Byron Spice
September 02, 2003
Sep. 2--Carnegie Mellon University researchers are developing cell phones that display more manners than some of the people who use them:
Phones that don't interrupt while you're talking to someone.
Phones that remind you of the best time to return an important call.
Phones that remember to ring if they're sitting on desktops and vibrate if they're inside pants' pockets; that ring loudly if you're in a noisy garage, but softly if you're in a doctor's waiting room.
So far, the "context-aware" cell phones can't distinguish when the user is in a theater audience -- though they would have the sense to shut themselves off if they could. Dan Siewiorek, director of the university's Human-Computer Interaction Institute, says he and his fellow researchers may still figure out a way to do that.
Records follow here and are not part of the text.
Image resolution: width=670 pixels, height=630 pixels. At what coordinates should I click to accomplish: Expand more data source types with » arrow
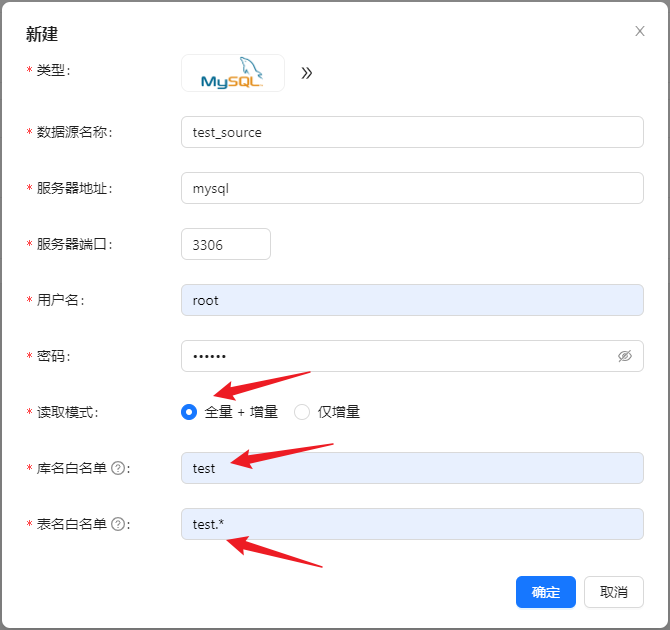(307, 73)
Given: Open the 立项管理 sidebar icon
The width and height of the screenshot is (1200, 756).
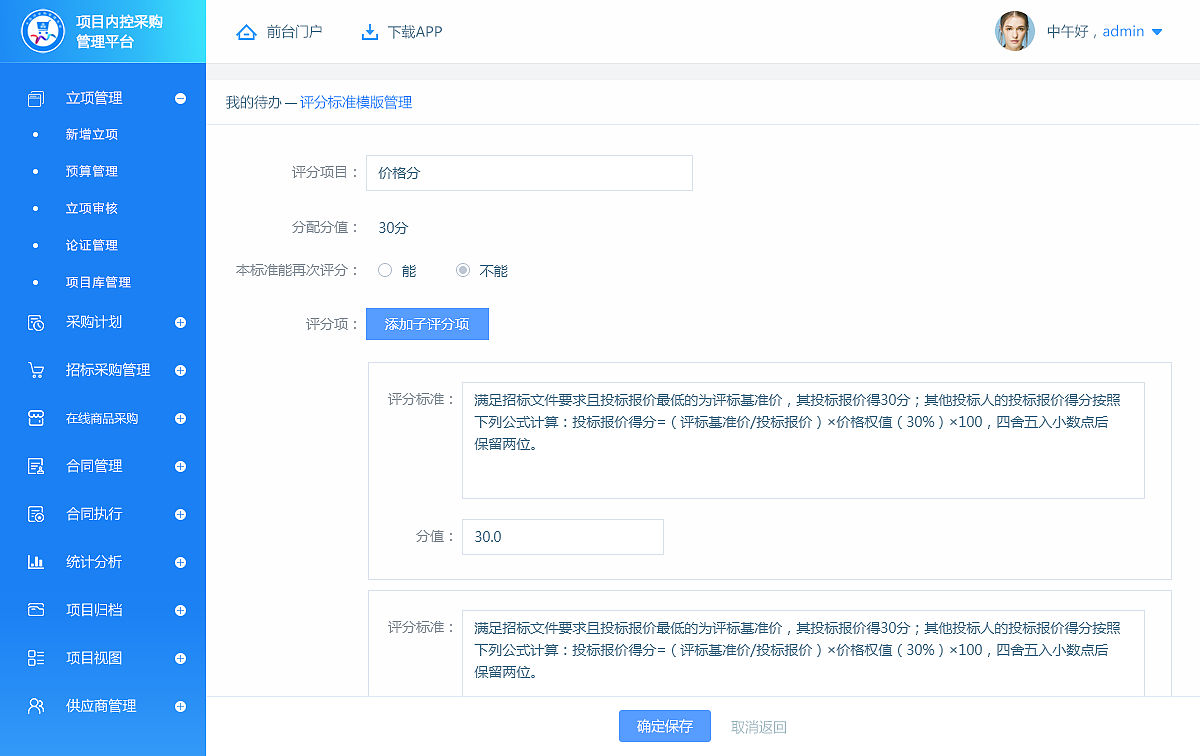Looking at the screenshot, I should point(35,98).
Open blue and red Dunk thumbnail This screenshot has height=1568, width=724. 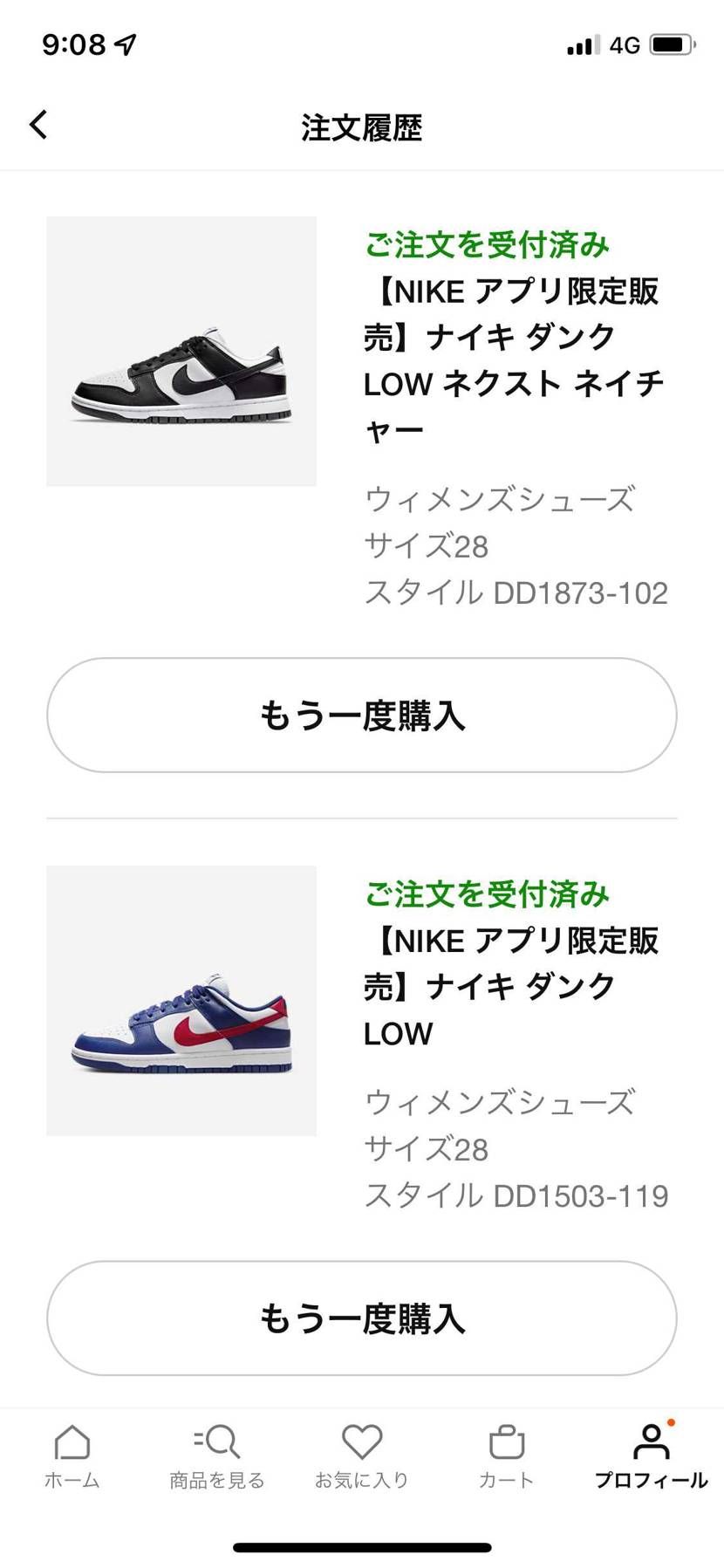(x=181, y=1001)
This new mobile phone technology, called "SenSay" for Sensing and Saying, was developed this spring by 16 graduate and undergraduate engineering and computer science students in a course led by Siewiorek and Asim Smailagic, who is a senior researcher at the university's Institute for Complex Systems.
The technology has not yet been packaged into a single unit; tests have used a personal digital assistant, or PDA, with a phone attachment linked to either a sensor box worn on a belt or a sensor armband. But Siewiorek hopes to build a couple dozen self-contained SenSay phones for testing as part of a larger Pentagon-sponsored project to develop a software "secretary."
Making a cell phone aware of where the user is and what the user is doing "is a natural evolution," Siewiorek said. Cell phones already have some useful sensors -- a microphone and, in some cases, a light sensor -- so it's reasonable to ask whether adding a few more might make the devices more aware of their environment and thus more useful.
The SenSay system uses four primary sensors: a microphone to pick up the user's voice, another to monitor noise around the user, a light sensor and an accelerometer.
The microphones provide hints about whether the user is involved in a conversation or is in a quiet or noisy environment, while the light sensor can help determine whether the phone is being carried in a dark pocket. The accelerometer can be used to determine if the user is walking, running or sitting still.
Experiments also have been conducted with SenseWear, a wireless armband produced by BodyMedia for monitoring physiological conditions such as temperature, movement and galvanic skin response.
The researchers are interested in sensing four different states: busy and not to be interrupted, physically active, idle and "normal." Though the sensors can't always distinguish between them -- sitting at a computer terminal produces about the same sensor data as sitting on a bus -- most people change states between six and 12 times daily, a relatively low number, Siewiorek said.
If the phone senses that the user is busy -- say, involved in a conversation -- it might block an incoming call. The phone would send back a text message informing the caller that the user is busy, but advising that if the matter is urgent, the caller could try again within three minutes. If a call came from the same caller within that time frame, he noted, the phone would put the call through.
In another situation, the phone might help two parties connect. For instance, if the user needed to return a call and the phone sensed that the user was idle, it might "ping" the number of the other person. If the other phone confirmed that its user was idle, the first phone then might prompt its user to return the call then.
The phone can't yet sense whether the user is in a theater watching a movie or a play; the signals it receives aren't much different than those it would get if the user was watching TV in her living room. But it may someday be able to make such judgments if it can tap into the location-sensing technology of the cell phone network, Siewiorek said.
The initial work was funded by a National Science Foundation grant and seed money from the Semiconductor Research Corp.
Sensing when to interrupt a user, one of the key technologies for SenSay, is also one of the capabilities being developed for Reflective Agents with Distributed Adaptive Reasoning, or RADAR, a $7 million project Carnegie Mellon is leading for the Defense Advanced Research Projects Agency. RADAR would be a "personalized cognitive assistant," a computerized secretary of sorts, that would help juggle phone calls, sort through e-mail messages, and make meeting and travel plans for its users.
Siewiorek, who also is one of the principal investigators for RADAR, said he hopes to provide that project's researchers with a couple dozen of the context-aware phones to see how they might fit into the larger system.
Though Carnegie Mellon has had some initial discussions with Intel, Siewiorek said the SenSay technology has not yet been widely publicized. Smailagic unveiled the technology this summer at the Royal Academy of Engineering in London and the first research paper on the subject is set for publication this October.